Dataset entries

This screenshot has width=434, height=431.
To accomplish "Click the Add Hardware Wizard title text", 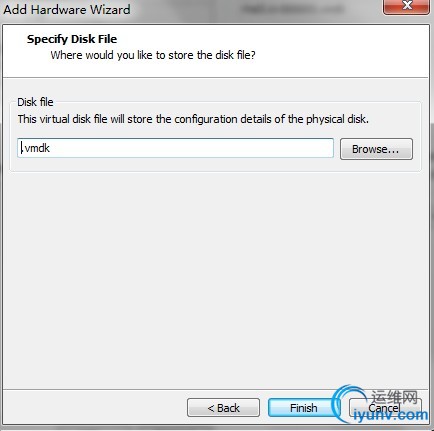I will coord(67,9).
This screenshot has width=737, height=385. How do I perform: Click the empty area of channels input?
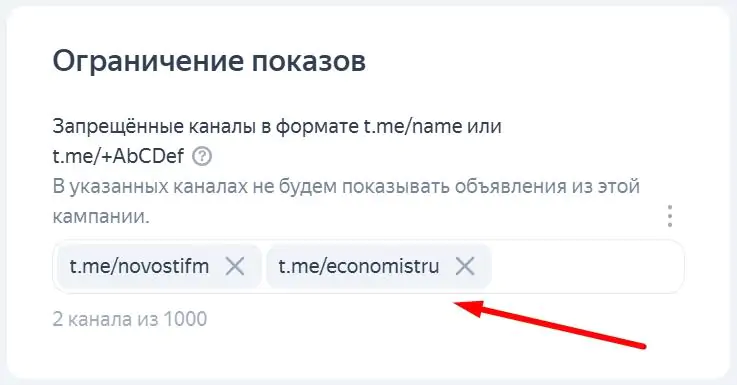[x=585, y=267]
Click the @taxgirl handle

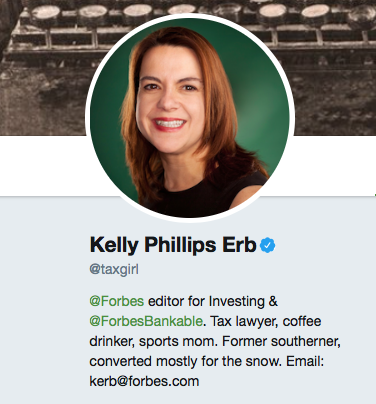click(x=114, y=269)
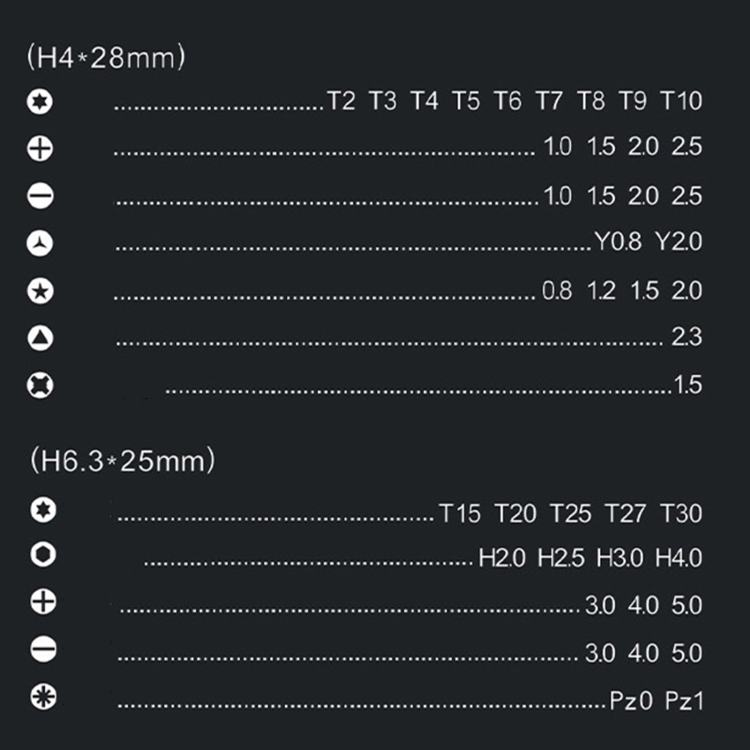This screenshot has height=750, width=750.
Task: Click the pentalobe five-point star icon
Action: [x=40, y=291]
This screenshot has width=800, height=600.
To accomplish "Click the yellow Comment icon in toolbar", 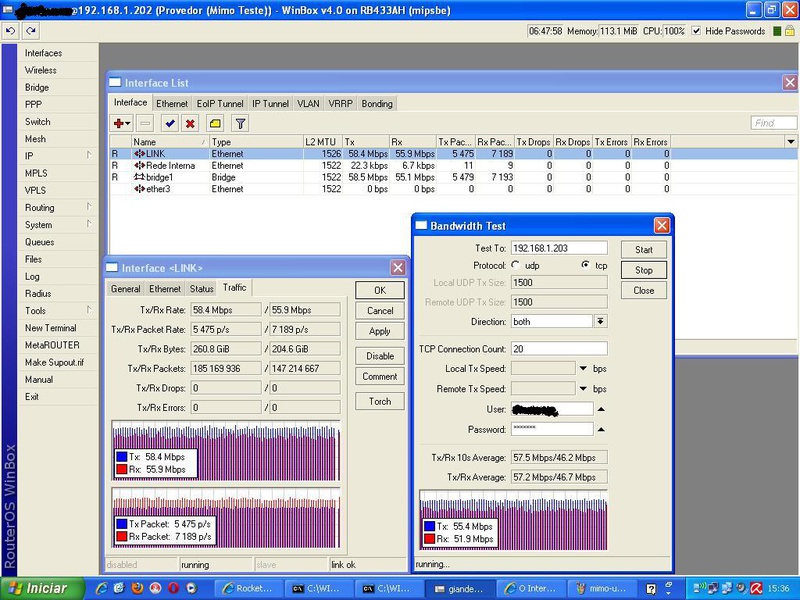I will point(215,123).
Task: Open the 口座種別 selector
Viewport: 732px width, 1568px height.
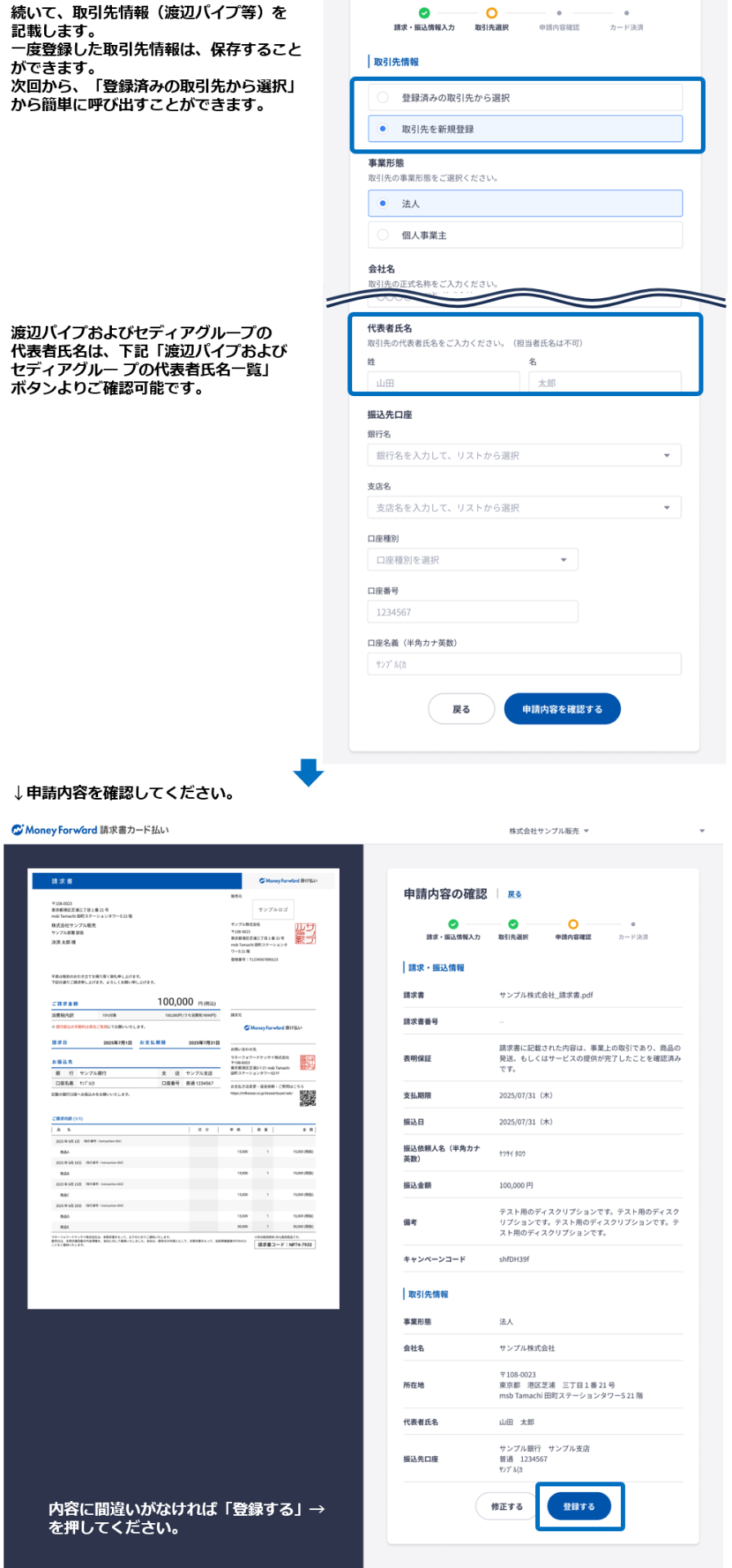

What the task requires →
Your copy must start at the line that holds "Task: Open the 口座種別 selector" and end at the last line of the data, both included; it must contain no pictures.

Written response →
Task: Open the 口座種別 selector
Viewport: 732px width, 1568px height.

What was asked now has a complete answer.